== Your assignment ==
Pick out every line of the entries below where "Policy" occurs, and copy those lines.

== Input for this task ==

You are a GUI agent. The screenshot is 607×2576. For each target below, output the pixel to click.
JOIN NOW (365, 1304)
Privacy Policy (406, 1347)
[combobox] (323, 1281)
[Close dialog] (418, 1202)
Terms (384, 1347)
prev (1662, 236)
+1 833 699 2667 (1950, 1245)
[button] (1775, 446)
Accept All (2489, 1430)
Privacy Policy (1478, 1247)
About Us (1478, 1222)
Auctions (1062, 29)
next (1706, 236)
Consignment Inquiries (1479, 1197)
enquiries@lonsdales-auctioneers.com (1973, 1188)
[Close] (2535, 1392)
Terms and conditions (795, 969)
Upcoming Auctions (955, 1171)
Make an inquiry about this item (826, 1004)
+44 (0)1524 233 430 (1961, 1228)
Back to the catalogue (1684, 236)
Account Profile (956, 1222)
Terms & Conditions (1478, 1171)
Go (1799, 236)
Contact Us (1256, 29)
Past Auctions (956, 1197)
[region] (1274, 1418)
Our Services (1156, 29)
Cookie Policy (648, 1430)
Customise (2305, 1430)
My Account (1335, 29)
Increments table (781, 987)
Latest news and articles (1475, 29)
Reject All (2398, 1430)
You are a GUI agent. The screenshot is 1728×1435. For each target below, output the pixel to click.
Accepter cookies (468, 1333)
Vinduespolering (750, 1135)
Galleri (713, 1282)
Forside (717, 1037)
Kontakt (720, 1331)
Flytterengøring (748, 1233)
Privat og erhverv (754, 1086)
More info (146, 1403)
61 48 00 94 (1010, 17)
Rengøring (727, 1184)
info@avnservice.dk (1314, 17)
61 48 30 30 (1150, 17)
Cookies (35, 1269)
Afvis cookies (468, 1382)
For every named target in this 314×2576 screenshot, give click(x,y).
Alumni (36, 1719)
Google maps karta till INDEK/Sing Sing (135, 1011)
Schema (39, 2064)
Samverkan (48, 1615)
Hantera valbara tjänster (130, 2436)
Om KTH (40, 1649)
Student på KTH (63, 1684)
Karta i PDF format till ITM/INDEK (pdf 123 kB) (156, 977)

== Answer to the problem ==
Privacy Policy (406, 1347)
Privacy Policy (1478, 1247)
Cookie Policy (648, 1430)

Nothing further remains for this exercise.